This project bootstraps Workload Identity Federation (OIDC) between an OIDC provider (e.g. GitHub repository) and Google Cloud Platform (GCP) project. It allows applications with OIDC credentials (e.g. GitHub Actions workflows with GITHUB_TOKEN) to authenticate to GCP without needing long-lived service account keys.
Running the setup will configure the following in your GCP project:
- Workload Identity Pool — a pool scoped to your GitHub repository
- OIDC Provider — maps GitHub Actions OIDC tokens (issued by
token.actions.githubusercontent.com) to GCP identities - IAM binding — grants the GitHub repo's principal the
roles/adminrole on the GCP project
Once set up, GitHub Actions workflows in the target repository can exchange a short-lived OIDC token for GCP credentials using google-github-actions/auth, with no stored secrets required.
- A GCP project where you have Owner or sufficient IAM permissions
- The target GitHub repository (e.g.
DefangLabs/defang-mvp)
Setup a Cloud shell tutorial link with this repo as the cloudshell_git_repo, and with cloudshell_tutorial pointing to setup.md and cloudshell_print set to the target GitHub repository.
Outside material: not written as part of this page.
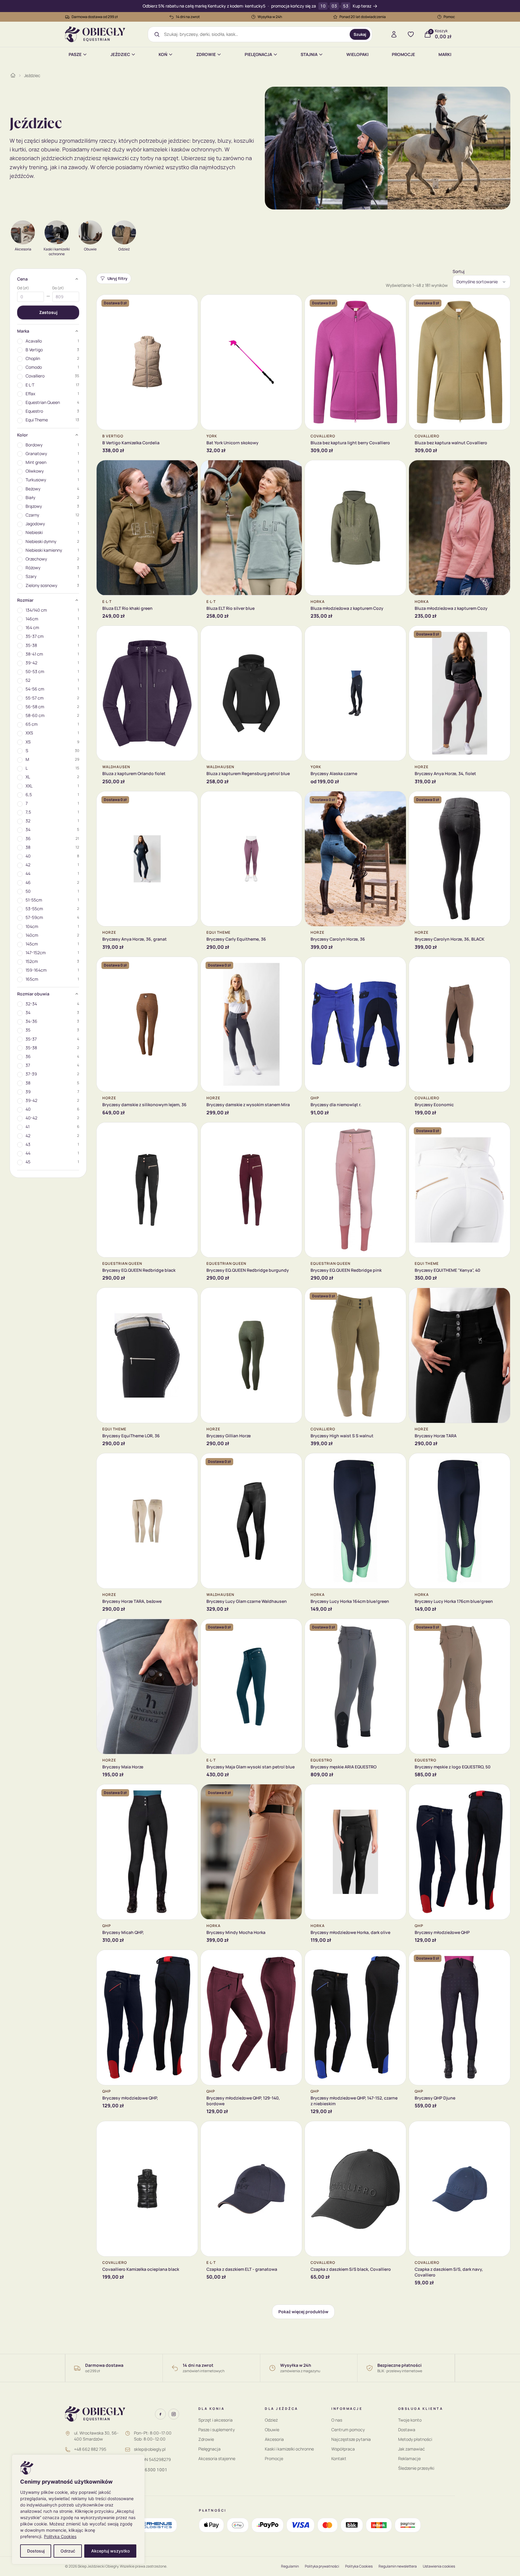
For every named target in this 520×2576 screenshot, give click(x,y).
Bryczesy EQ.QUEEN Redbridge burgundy (247, 1270)
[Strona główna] (13, 75)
This will allow you to run the setup script interactively in Cloud Shell, with the target repo pre-filled.
The tutorial will prompt you to select a GCP project and then run:
bash setup.sh <YOUR_PROJECT_ID>The script reads the target GitHub repository from the Cloud Shell invocation context (cloudshell_print parameter) and is idempotent — re-running it safely skips resources that already exist.